Problem requirements: Output the records that follow, with every character intact.

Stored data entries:

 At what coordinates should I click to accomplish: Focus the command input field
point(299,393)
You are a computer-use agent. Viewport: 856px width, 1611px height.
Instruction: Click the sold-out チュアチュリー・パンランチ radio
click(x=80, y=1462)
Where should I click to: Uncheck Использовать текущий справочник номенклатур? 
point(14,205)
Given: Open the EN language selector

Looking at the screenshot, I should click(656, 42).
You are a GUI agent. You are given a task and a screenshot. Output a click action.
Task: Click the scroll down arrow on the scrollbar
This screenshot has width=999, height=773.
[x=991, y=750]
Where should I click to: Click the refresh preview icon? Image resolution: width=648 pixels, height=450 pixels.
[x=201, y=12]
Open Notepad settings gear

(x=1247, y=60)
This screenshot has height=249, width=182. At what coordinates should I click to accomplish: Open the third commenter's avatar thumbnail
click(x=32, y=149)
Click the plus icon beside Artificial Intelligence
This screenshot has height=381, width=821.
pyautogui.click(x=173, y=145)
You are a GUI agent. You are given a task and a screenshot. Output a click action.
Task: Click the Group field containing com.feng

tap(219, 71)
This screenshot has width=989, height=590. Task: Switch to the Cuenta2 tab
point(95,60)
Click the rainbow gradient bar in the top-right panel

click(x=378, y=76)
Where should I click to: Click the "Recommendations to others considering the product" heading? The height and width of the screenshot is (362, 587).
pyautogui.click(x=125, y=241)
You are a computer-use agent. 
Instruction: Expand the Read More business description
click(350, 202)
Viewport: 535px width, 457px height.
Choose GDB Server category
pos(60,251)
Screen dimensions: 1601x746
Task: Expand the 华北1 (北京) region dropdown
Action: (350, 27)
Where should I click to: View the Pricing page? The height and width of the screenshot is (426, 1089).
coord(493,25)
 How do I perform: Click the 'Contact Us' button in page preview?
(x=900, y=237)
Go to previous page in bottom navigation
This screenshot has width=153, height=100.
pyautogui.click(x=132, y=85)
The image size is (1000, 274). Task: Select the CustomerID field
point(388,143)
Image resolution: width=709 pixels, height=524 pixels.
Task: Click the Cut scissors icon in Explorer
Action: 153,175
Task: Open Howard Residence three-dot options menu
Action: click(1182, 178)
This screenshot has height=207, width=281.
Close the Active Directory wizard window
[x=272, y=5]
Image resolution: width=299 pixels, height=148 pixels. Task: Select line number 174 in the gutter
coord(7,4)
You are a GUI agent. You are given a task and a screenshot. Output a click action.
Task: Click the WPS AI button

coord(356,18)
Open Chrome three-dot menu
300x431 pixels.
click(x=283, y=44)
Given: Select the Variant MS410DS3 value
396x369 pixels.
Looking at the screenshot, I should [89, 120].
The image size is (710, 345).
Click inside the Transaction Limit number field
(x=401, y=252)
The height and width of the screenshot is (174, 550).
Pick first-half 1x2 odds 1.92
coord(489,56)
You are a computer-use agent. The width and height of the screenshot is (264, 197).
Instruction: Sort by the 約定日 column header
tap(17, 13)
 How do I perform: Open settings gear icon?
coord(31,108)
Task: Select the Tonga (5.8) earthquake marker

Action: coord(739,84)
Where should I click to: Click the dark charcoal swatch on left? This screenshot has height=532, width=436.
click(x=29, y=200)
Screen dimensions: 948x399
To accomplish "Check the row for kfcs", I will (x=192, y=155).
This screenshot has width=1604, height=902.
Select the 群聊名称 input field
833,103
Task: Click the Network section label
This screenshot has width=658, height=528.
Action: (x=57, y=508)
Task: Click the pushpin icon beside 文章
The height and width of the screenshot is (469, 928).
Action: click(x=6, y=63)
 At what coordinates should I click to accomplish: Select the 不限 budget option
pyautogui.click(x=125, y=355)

Result:
 At what coordinates should I click to accomplish: Focus the command input field
point(299,393)
You are a computer-use agent. Viewport: 856px width, 1611px height.
Instruction: Click the sold-out チュアチュリー・パンランチ radio
click(x=80, y=1462)
Where should I click to: Uncheck Использовать текущий справочник номенклатур? 
point(14,205)
Given: Open the EN language selector

Looking at the screenshot, I should click(656, 42).
You are a GUI agent. You are given a task and a screenshot. Output a click action.
Task: Click the scroll down arrow on the scrollbar
This screenshot has width=999, height=773.
[x=991, y=750]
Where should I click to: Click the refresh preview icon? Image resolution: width=648 pixels, height=450 pixels.
[x=201, y=12]
Open Notepad settings gear

(x=1247, y=60)
This screenshot has height=249, width=182. At what coordinates should I click to accomplish: Open the third commenter's avatar thumbnail
click(x=32, y=149)
Click the plus icon beside Artificial Intelligence
This screenshot has height=381, width=821.
pyautogui.click(x=173, y=145)
You are a GUI agent. You are given a task and a screenshot. Output a click action.
Task: Click the Group field containing com.feng

tap(219, 71)
This screenshot has width=989, height=590. Task: Switch to the Cuenta2 tab
point(95,60)
Click the rainbow gradient bar in the top-right panel

click(x=378, y=76)
Where should I click to: Click the "Recommendations to others considering the product" heading? The height and width of the screenshot is (362, 587).
pyautogui.click(x=125, y=241)
You are a computer-use agent. 
Instruction: Expand the Read More business description
click(350, 202)
Viewport: 535px width, 457px height.
Choose GDB Server category
pos(60,251)
Screen dimensions: 1601x746
Task: Expand the 华北1 (北京) region dropdown
Action: (350, 27)
Where should I click to: View the Pricing page? The height and width of the screenshot is (426, 1089).
coord(493,25)
 How do I perform: Click the 'Contact Us' button in page preview?
(x=900, y=237)
Go to previous page in bottom navigation
This screenshot has width=153, height=100.
pyautogui.click(x=132, y=85)
The image size is (1000, 274). Task: Select the CustomerID field
point(388,143)
Image resolution: width=709 pixels, height=524 pixels.
Task: Click the Cut scissors icon in Explorer
Action: 153,175
Task: Open Howard Residence three-dot options menu
Action: click(1182, 178)
This screenshot has height=207, width=281.
Close the Active Directory wizard window
[x=272, y=5]
Image resolution: width=299 pixels, height=148 pixels. Task: Select line number 174 in the gutter
coord(7,4)
You are a GUI agent. You are given a task and a screenshot. Output a click action.
Task: Click the WPS AI button

coord(356,18)
Open Chrome three-dot menu
300x431 pixels.
click(x=283, y=44)
Given: Select the Variant MS410DS3 value
396x369 pixels.
Looking at the screenshot, I should [89, 120].
The image size is (710, 345).
Click inside the Transaction Limit number field
(x=401, y=252)
The height and width of the screenshot is (174, 550).
Pick first-half 1x2 odds 1.92
coord(489,56)
You are a computer-use agent. The width and height of the screenshot is (264, 197).
Instruction: Sort by the 約定日 column header
tap(17, 13)
 How do I perform: Open settings gear icon?
coord(31,108)
Task: Select the Tonga (5.8) earthquake marker

Action: coord(739,84)
Where should I click to: Click the dark charcoal swatch on left? This screenshot has height=532, width=436.
click(x=29, y=200)
Screen dimensions: 948x399
To accomplish "Check the row for kfcs", I will (x=192, y=155).
This screenshot has width=1604, height=902.
Select the 群聊名称 input field
833,103
Task: Click the Network section label
This screenshot has width=658, height=528.
Action: (x=57, y=508)
Task: Click the pushpin icon beside 文章
The height and width of the screenshot is (469, 928).
Action: click(x=6, y=63)
 At what coordinates should I click to accomplish: Select the 不限 budget option
pyautogui.click(x=125, y=355)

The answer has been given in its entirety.